Dawn was beginning to tinge the clouds with its opaline rays, the stars went out one after the other in the gloomy depths of the sky, and on the extreme blue line of the horizon a bright red reflection, precursor of sunrise, showed that day would ere long appear. Thousands of invisible birds, hidden beneath the foliage, suddenly woke up, and melodiously began their morning concert, while the yells of the wild beasts quitting the watering places, and returning slowly to their unexplored lairs, became gradually more dull and indistinct.
At this moment the breeze rose, burst into the dense cloud of steam which at sunrise exhales from the earth in these intertropical regions, whirled it round for an instant, then rent it asunder, and scattered it in space; thus displaying, without any apparent transition, the most delicious landscape the dreaming mind of poet or painter could imagine.
It is, before all, in America that Providence appears to have taken a pleasure in lavishing the most striking landscape effects, and in infinitely varying the contrasts and harmonies of that puissant nature which can only be found there.
Through the centre of an immense plain, circled on all sides by the tall foliage of a virgin forest, there ran in capricious windings a sandy road, whose golden colour contrasted harmoniously with the deep green of the grass and the silvery whiteness of a narrow stream which the first beams of the sun caused to sparkle like a casket of jewels. Not far from the stream, and at about the middle of the plain, rose a white house with a verandah running round it, and a roof of red tiles. This house, prettily covered with creepers that almost hid its walls, was a Venta, or hostelry, built on the top of a small mount. It was reached by an imperceptible ascent, and, owing to its position, commanded the immense and grand landscape.
Before the door of the venta several dragoons, picturesquely grouped, and about twenty in number, were saddling their horses while the arrieros were actively engaged in loading seven or eight mules.

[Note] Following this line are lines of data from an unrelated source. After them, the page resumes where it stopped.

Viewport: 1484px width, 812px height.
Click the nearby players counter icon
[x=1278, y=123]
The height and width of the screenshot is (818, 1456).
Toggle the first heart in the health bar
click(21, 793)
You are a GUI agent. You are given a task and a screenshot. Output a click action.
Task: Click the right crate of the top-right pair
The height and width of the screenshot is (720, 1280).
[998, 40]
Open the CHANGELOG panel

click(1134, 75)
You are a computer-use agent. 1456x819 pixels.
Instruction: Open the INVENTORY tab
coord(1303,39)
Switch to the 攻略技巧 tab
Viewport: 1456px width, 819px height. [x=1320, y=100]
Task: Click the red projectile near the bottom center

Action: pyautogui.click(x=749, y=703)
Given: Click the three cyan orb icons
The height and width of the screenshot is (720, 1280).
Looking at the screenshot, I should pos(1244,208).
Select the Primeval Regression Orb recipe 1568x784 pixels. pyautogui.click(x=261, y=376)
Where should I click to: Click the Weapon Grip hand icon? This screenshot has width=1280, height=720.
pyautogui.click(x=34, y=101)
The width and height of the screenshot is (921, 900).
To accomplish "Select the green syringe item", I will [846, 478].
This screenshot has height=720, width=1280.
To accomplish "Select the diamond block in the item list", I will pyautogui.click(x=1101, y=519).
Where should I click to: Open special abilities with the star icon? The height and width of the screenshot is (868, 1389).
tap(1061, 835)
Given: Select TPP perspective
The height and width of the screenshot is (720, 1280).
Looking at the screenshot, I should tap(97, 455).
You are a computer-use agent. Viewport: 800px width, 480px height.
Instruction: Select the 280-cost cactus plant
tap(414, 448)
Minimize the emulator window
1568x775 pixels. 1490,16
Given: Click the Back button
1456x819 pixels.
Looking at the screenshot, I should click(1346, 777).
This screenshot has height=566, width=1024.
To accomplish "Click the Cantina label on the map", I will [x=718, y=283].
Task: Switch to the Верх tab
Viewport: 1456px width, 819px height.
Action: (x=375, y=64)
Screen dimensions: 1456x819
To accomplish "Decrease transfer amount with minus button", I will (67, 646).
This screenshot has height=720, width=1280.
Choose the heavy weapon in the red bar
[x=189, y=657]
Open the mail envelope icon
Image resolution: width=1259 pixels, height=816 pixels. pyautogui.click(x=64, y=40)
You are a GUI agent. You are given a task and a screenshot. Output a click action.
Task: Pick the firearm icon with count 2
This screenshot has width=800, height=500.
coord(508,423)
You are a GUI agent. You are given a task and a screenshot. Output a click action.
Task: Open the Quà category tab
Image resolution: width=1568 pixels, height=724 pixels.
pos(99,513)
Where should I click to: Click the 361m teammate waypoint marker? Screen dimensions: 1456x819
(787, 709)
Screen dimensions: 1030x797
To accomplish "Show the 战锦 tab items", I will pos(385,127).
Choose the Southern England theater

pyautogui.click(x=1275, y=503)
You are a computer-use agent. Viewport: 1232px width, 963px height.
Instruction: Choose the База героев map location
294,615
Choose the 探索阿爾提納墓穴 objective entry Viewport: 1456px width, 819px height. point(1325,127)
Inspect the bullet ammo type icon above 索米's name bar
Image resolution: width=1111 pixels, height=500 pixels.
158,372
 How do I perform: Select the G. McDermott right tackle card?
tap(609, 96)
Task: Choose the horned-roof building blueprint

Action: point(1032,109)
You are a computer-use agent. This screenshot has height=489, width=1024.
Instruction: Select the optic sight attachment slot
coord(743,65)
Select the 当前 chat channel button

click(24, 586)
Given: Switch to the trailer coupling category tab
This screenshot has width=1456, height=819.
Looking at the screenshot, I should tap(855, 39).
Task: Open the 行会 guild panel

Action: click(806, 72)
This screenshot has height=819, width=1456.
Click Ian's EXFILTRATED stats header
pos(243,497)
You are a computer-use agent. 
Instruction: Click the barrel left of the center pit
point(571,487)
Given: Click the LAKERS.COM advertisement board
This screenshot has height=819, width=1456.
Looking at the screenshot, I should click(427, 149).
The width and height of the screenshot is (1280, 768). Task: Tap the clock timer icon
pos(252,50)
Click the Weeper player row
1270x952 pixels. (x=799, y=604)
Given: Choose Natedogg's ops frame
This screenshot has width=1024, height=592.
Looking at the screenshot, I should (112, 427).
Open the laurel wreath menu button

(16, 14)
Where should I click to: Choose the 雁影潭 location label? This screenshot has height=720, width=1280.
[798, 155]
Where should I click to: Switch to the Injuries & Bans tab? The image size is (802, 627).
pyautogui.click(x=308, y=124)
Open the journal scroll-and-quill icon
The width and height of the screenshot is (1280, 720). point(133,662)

Along the road and some paces from the venta, several horsemen, resembling black dots, could be seen just entering the forest to which we alluded, a forest which rose gradually, and was commanded by a girdle of lofty mountains, whose rugged and bare crests were almost confounded with the azure of the sky.
The door of the venta opened, and a young officer came out singing, accompanied by a stout and jolly-looking monk; after them, a charming maiden of eighteen or nineteen, fair-haired and fragile, with blue eyes and golden hair, appeared on the threshold.
"Come, come," the Captain said, for the young officer wore the marks of that grade, "we have lost too much time already, so to horse."
"Hum!" the monk growled, "we have had hardly time to breakfast; why the deuce are you in such a hurry, Captain?"
"Holy man," the officer went on with a laugh, "if you prefer remaining, you are at liberty to do so."